Então, como as pessoas podem não estar cientes desse desdobramento, ou pelo menos de sua escala? A principal resposta, sugiro, é que os verdadeiramente ricos estão tão distantes da vida comum das pessoas que nunca vemos o que eles têm. Podemos notar e nos incomodar com jovens universitários dirigindo carros de luxo; mas não vemos os gestores de fundos fazendo o trajeto de helicóptero para suas mansões imensas nos Hamptons. Os que comandam nossa economia são invisíveis porque estão perdidos nas nuvens.

As exceções são as celebridades, que vivem suas vidas em público. E aqueles que defendem a extrema desigualdade quase sempre invocam os exemplos das estrelas do cinema ou do esporte. Mas as celebridades compõem apenas uma pequena fração dos ricos, e até mesmo as maiores estrelas ganham muito menos do que os barões financeiros que realmente dominam o estrato superior. Por exemplo, de acordo com a "Forbes", Robert Downey Jr. é o ator mais bem pago nos EUA, tendo recebido US$ 75 milhões (em torno de R$ 200 milhões) no ano passado. De acordo com a mesma publicação, em 2013, os 25 maiores gestores de fundos hedge levaram para casa, em média, quase US$ 1 bilhão cada.

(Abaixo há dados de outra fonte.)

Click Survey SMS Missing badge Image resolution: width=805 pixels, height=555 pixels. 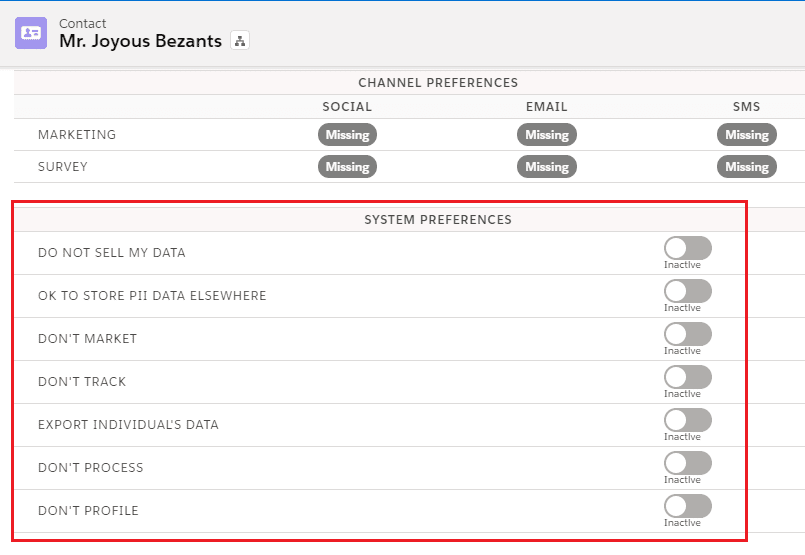coord(747,167)
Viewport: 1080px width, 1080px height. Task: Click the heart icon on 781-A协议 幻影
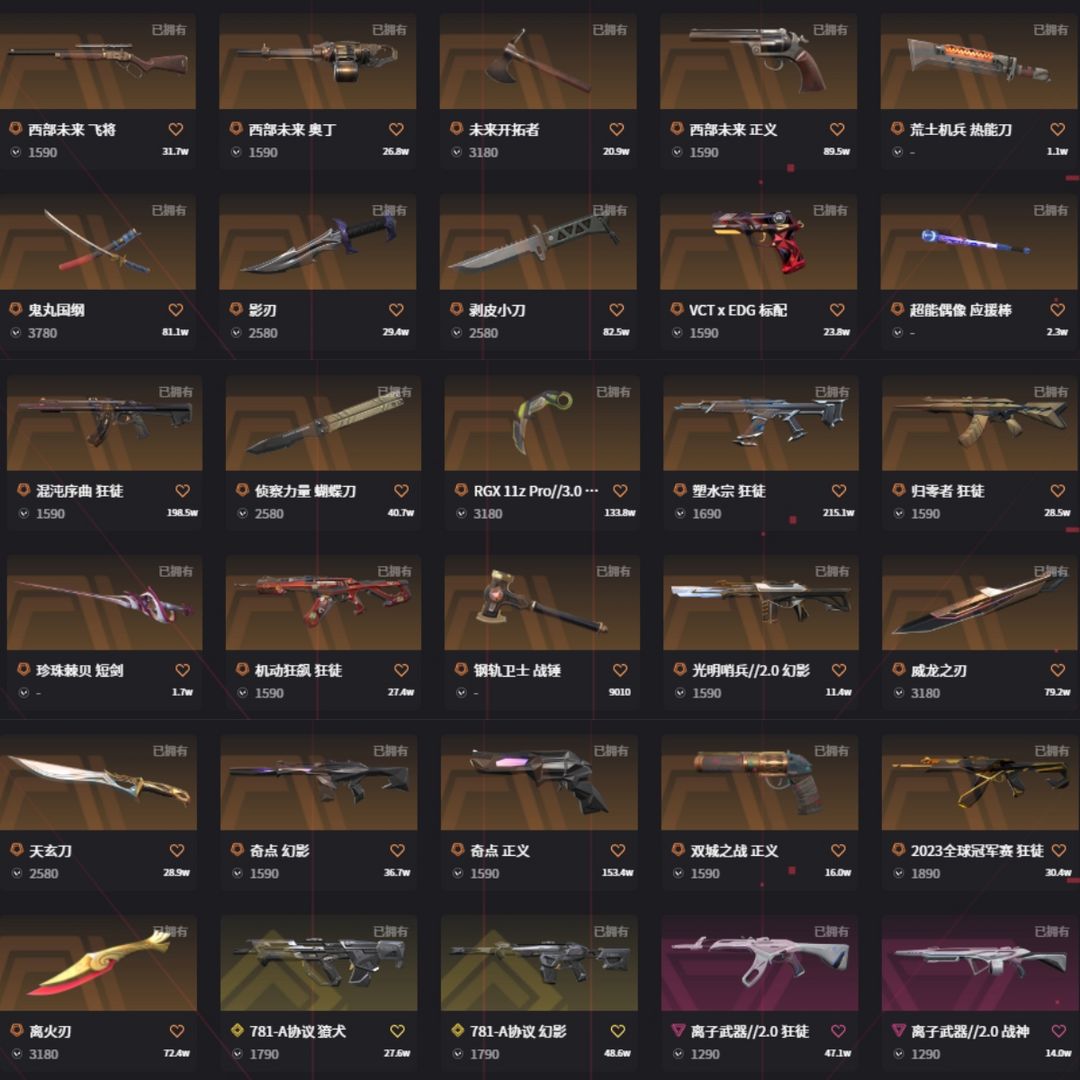pyautogui.click(x=618, y=1031)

Será que importa a invisibilidade dos muito ricos? Não importa muito politicamente. Os especialistas às vezes me perguntam por que os eleitores americanos não se preocupam mais com a questão da desigualdade. Parte da resposta é que eles não percebem sua gravidade. E os defensores dos super-ricos se aproveitam dessa ignorância. Quando a Fundação Heritage nos diz que os 10% do topo estão cruelmente sobrecarregados, porque eles pagam 68% de imposto de renda, ela espera que você não note a palavra “renda” - pois os outros impostos, como o imposto sobre os salários, são muito menos progressivos. Mas também espera que você não saiba que os 10% recebem quase a metade de toda a renda e possuem 75% da riqueza do país, o que torna o seu fardo muito menos desproporcional.

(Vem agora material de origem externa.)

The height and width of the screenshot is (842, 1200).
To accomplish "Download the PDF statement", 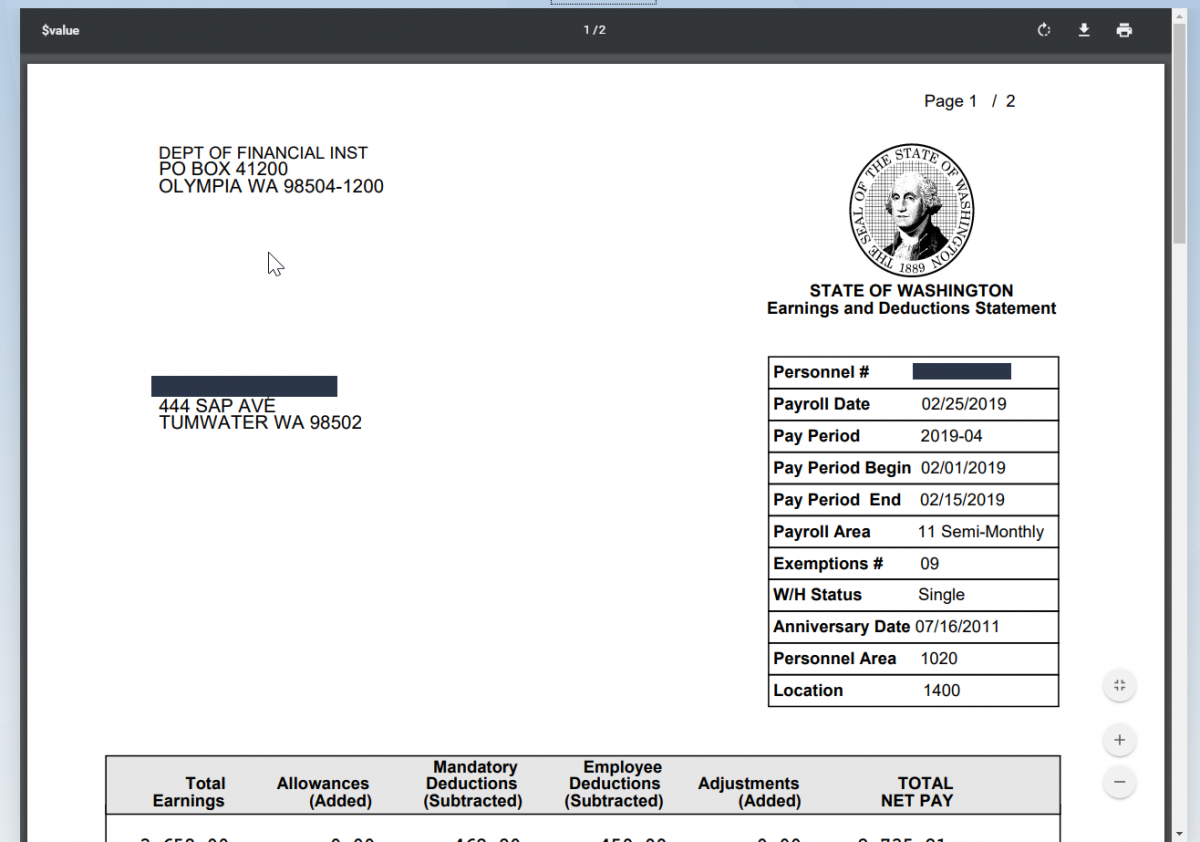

A maioria dos americanos diz que a desigualdade é muito alta, e algo deve ser feito sobre isso - há um apoio esmagador para um aumento do salário mínimo, e a maioria favorece o aumento dos impostos no topo. Mas, pelo menos até agora, enfrentar a desigualdade extrema não tem sido um problema vencedor de eleições. Talvez isso fosse verdade mesmo que os americanos conhecessem os fatos sobre a nossa nova Era Dourada. Mas nós não sabemos disso. O equilíbrio político de hoje repousa sobre uma base de ignorância, na qual o público não tem a menor ideia do que é a nossa sociedade realmente.